Data lines |
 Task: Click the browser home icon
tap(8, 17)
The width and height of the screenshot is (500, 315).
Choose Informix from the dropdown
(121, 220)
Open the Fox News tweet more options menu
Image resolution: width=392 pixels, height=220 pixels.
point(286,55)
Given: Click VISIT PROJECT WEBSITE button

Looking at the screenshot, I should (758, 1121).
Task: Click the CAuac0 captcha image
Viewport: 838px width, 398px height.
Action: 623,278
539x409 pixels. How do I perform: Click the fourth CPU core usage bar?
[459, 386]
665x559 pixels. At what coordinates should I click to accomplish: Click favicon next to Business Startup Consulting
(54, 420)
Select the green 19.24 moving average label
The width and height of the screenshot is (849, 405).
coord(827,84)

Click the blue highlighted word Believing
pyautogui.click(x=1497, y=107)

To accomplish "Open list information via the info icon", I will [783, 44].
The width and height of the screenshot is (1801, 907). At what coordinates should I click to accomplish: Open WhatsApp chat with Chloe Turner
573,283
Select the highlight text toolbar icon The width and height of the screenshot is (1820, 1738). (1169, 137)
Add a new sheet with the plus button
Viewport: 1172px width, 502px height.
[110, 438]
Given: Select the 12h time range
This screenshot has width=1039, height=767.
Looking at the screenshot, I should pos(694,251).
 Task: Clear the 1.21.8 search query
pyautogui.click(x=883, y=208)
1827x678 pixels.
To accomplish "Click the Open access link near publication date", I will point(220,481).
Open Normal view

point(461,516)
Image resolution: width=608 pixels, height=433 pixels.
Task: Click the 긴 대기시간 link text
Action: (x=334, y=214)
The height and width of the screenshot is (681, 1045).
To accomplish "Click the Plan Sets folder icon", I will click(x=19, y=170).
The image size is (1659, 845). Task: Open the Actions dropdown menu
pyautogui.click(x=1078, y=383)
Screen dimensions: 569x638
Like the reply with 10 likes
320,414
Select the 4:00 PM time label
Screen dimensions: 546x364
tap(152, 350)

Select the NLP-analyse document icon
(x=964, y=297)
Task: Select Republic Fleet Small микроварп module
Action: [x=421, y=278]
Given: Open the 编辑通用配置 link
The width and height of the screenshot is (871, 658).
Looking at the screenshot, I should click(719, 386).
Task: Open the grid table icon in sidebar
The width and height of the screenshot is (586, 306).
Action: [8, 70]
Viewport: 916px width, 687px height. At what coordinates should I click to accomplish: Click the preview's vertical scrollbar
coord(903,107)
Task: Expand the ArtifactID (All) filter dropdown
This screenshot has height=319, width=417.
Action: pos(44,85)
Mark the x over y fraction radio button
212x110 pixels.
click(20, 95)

Your task | Can you format every line of the entries above as a Markdown table with the columns No. and Line, numbering the rows and leaving out blank lines?

Full solution |
| No. | Line |
|---|---|
| 1 |  Task: Click the browser home icon |
| 2 | tap(8, 17) |
| 3 | The width and height of the screenshot is (500, 315). |
| 4 | Choose Informix from the dropdown |
| 5 | (121, 220) |
| 6 | Open the Fox News tweet more options menu |
| 7 | Image resolution: width=392 pixels, height=220 pixels. |
| 8 | point(286,55) |
| 9 | Given: Click VISIT PROJECT WEBSITE button |
| 10 | Looking at the screenshot, I should (758, 1121). |
| 11 | Task: Click the CAuac0 captcha image |
| 12 | Viewport: 838px width, 398px height. |
| 13 | Action: 623,278 |
| 14 | 539x409 pixels. How do I perform: Click the fourth CPU core usage bar? |
| 15 | [459, 386] |
| 16 | 665x559 pixels. At what coordinates should I click to accomplish: Click favicon next to Business Startup Consulting |
| 17 | (54, 420) |
| 18 | Select the green 19.24 moving average label |
| 19 | The width and height of the screenshot is (849, 405). |
| 20 | coord(827,84) |
| 21 | Click the blue highlighted word Believing |
| 22 | pyautogui.click(x=1497, y=107) |
| 23 | To accomplish "Open list information via the info icon", I will [783, 44]. |
| 24 | The width and height of the screenshot is (1801, 907). At what coordinates should I click to accomplish: Open WhatsApp chat with Chloe Turner |
| 25 | 573,283 |
| 26 | Select the highlight text toolbar icon The width and height of the screenshot is (1820, 1738). (1169, 137) |
| 27 | Add a new sheet with the plus button |
| 28 | Viewport: 1172px width, 502px height. |
| 29 | [110, 438] |
| 30 | Given: Select the 12h time range |
| 31 | This screenshot has width=1039, height=767. |
| 32 | Looking at the screenshot, I should pos(694,251). |
| 33 |  Task: Clear the 1.21.8 search query |
| 34 | pyautogui.click(x=883, y=208) |
| 35 | 1827x678 pixels. |
| 36 | To accomplish "Click the Open access link near publication date", I will point(220,481). |
| 37 | Open Normal view |
| 38 | point(461,516) |
| 39 | Image resolution: width=608 pixels, height=433 pixels. |
| 40 | Task: Click the 긴 대기시간 link text |
| 41 | Action: (x=334, y=214) |
| 42 | The height and width of the screenshot is (681, 1045). |
| 43 | To accomplish "Click the Plan Sets folder icon", I will click(x=19, y=170). |
| 44 | The image size is (1659, 845). Task: Open the Actions dropdown menu |
| 45 | pyautogui.click(x=1078, y=383) |
| 46 | Screen dimensions: 569x638 |
| 47 | Like the reply with 10 likes |
| 48 | 320,414 |
| 49 | Select the 4:00 PM time label |
| 50 | Screen dimensions: 546x364 |
| 51 | tap(152, 350) |
| 52 | Select the NLP-analyse document icon |
| 53 | (x=964, y=297) |
| 54 | Task: Select Republic Fleet Small микроварп module |
| 55 | Action: [x=421, y=278] |
| 56 | Given: Open the 编辑通用配置 link |
| 57 | The width and height of the screenshot is (871, 658). |
| 58 | Looking at the screenshot, I should click(719, 386). |
| 59 | Task: Open the grid table icon in sidebar |
| 60 | The width and height of the screenshot is (586, 306). |
| 61 | Action: [8, 70] |
| 62 | Viewport: 916px width, 687px height. At what coordinates should I click to accomplish: Click the preview's vertical scrollbar |
| 63 | coord(903,107) |
| 64 | Task: Expand the ArtifactID (All) filter dropdown |
| 65 | This screenshot has height=319, width=417. |
| 66 | Action: pos(44,85) |
| 67 | Mark the x over y fraction radio button |
| 68 | 212x110 pixels. |
| 69 | click(20, 95) |